Cuestiones competenciales y presupuestarias dificultan que los consistorios asuman las horas extra | Gemma Andreu

Las familias con niños de dos años que pretendan disfrutar de la gratuidad en las escuelas infantiles aprobada por el Govern balear deberán ceñirse a un horario de cuatro horas diarias (de 9 a 13 horas), sin poder beneficiarse de la amplia flexibilidad que en muchos casos existe actualmente para las entradas y salidas. Además, tras la publicación este jueves del decreto ley en el BOIB queda la duda de si la aportación del Ejecutivo autonómico cubre julio. Algunas fuentes municipales entienden que en principio no lo cubriría, ya que el decreto habla de un periodo de diez meses.

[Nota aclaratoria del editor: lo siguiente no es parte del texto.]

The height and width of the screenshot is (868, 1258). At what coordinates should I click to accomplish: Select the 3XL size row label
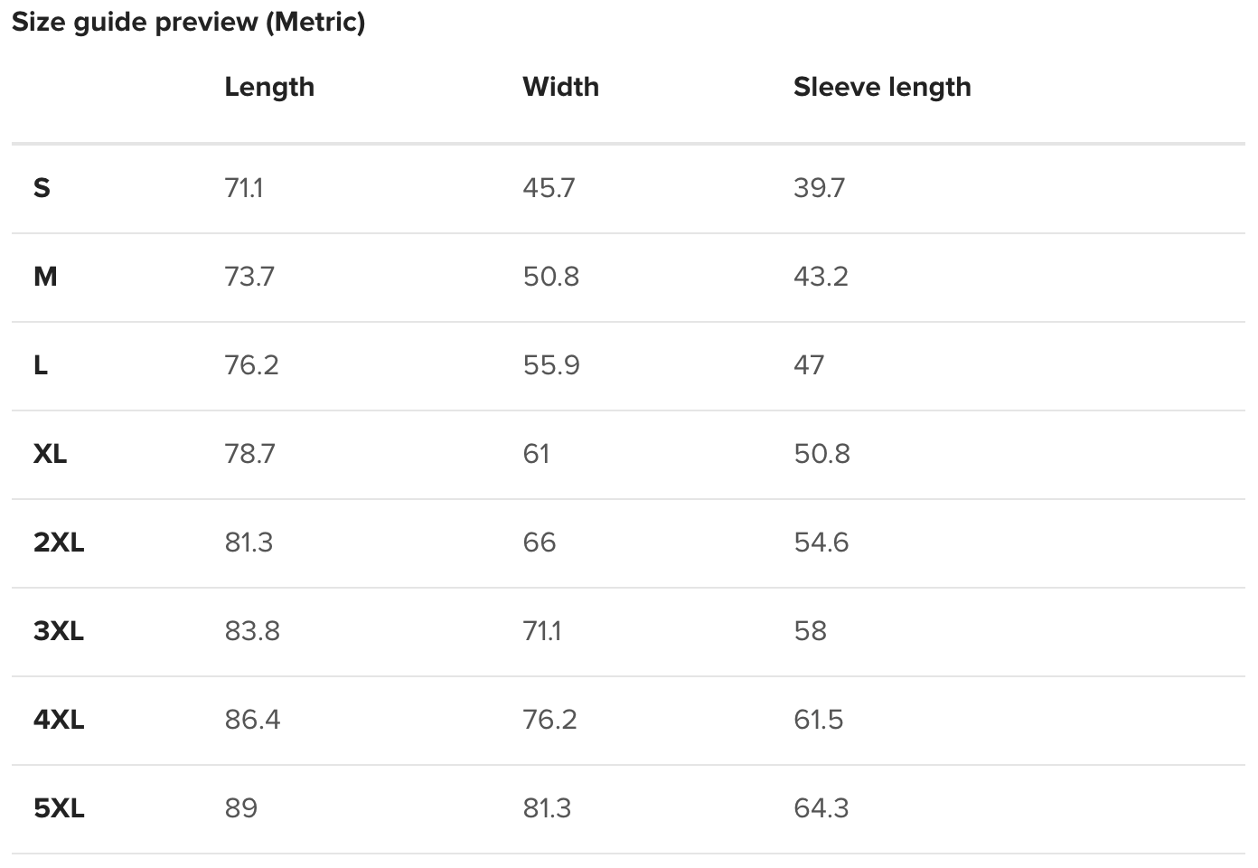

Aquellas familias que tengan intención de dejar a sus hijos en una escuela infantil más allá de estas cuatro horas diarias en principio deberán abonar un importe correspondiente a la cuota por este tiempo. En estos momentos, los ayuntamientos de la Isla, así como los propios centros, están trabajando en el modo de concretar este nuevo sistema de funcionamiento, con tramos horarios más rígidos y cuotas para cada uno de ellos, así como su importe. No se antoja para nada sencillo cuando falta tan poco tiempo para el reinicio de la actividad en los centros, las escoletes tienen unas peculiaridades concretas (tendrá la misma maestra quien haga seis horas que quien haga cuatro)y existen distintas fórmulas de gestión y funcionamiento.

Noticias relacionadas

La directora insular de Educación, Leonor Berja, precisó este jueves que corresponde a los ayuntamientos ajustar sus ordenanzas y gestionar junto con las escuelas un nuevo sistema de tramos horarios, pero en ningún caso tienen que ser las entidades locales las que asuman el coste de este tiempo de permanencia en las aulas que exceda de las cuatro horas que financia elGovern. Una vez publicado el detalle de la norma, ahora el problema, señala, es la falta de tiempo. Cada ayuntamiento debe firmar un convenio con el Govern, cuya letra pequeña aún se desconoce.

Consell y consistorios ya aportan dinero a las escoletes en función de distintos conceptos. Que los ayuntamientos asuman de forma íntegra este tiempo extra es algo que se considera muy complicado por cuestiones de carácter competencial y presupuestario. En cualquier caso, el beneficio para las familias será evidente respecto a cursos previos y se mantienen las bonificaciones. De momento, y pese a estas alturas del año, los detalles sobre cómo se aplicarán estos cambios, que alteran el habitual funcionamiento de los centros, están pendientes de perfilarse.